### Brief 1
Translate into Spanish the following sentence from the interview excerpt below: "We are seeing very healthy transaction growth of 3.5 percent or so."
### Brief 2
Determine whether each statement agrees with the interview excerpt below, answering yes or no and quoting the deciding words: (a) The CWT To Go mobile app has reached 1.1 million users. (b) Revenue in the RoomIt hotel distribution business is growing in the low single digits. (c) Kurt Ekert was interviewed by BTN contributing editor Amon Cohen.

### Selected excerpt
(begin)
Carlson Wagonlit Travel Kurt Ekert talks:
- Growth, including the RoomIt hotel distribution division
- The future of corporate negotiated hotel rates
- The pending Amex GBT-HRG merger
- Becoming the leading digital travel management company
- Blockchain, automation, AI & data reporting
Carlson Wagonlit Travel president and CEO Kurt Ekert talked with BTN contributing editor Amon Cohen about the competitive landscape and the digital innovations his mega travel management company is working on for customers.
BTN: How's business?
Ekert: We're filling the equivalent of 260 Boeing 787s and 100,000 hotel rooms each day, and we handle 105 to 110 corporate events. We are seeing very healthy transaction growth of 3.5 percent or so. We are seeing revenue growth in our RoomIt hotel distribution business in the mid-teens. We're now up to 1.1 million users of our mobile app, CWT To Go, so we're really beginning to see our strategy take hold. This year, we have already sold over $1 billion of new business.
(end)
### Data shown
(begin)
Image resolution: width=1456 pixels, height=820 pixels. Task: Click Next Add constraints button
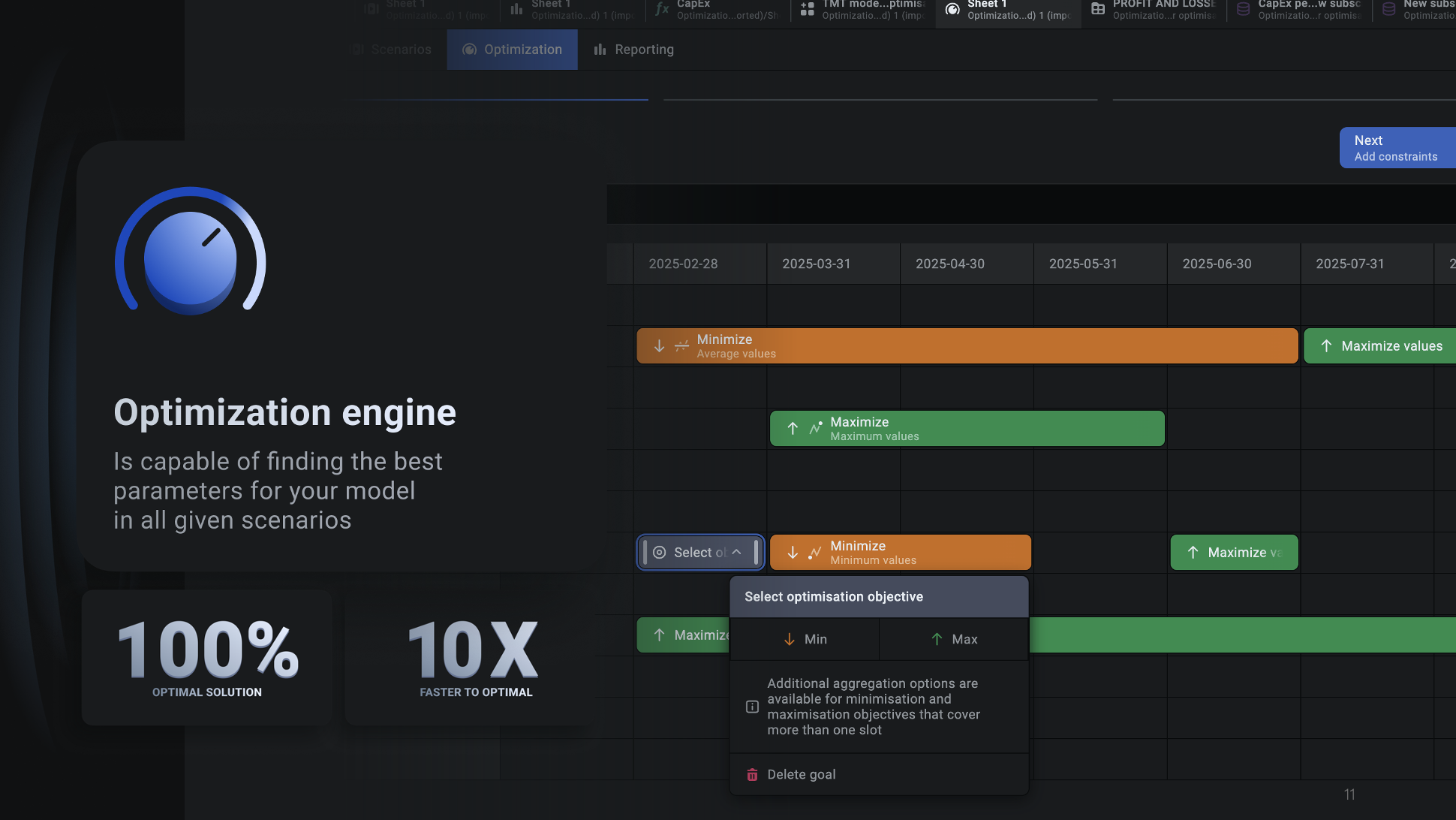tap(1395, 148)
(end)
### Task output 1
Estamos viendo un crecimiento muy saludable de las transacciones, de alrededor del 3,5 por ciento.

### Task output 2
(a) Yes: "We're now up to 1.1 million users of our mobile app, CWT To Go"
(b) No: "We are seeing revenue growth in our RoomIt hotel distribution business in the mid-teens."
(c) Yes: "Kurt Ekert talked with BTN contributing editor Amon Cohen"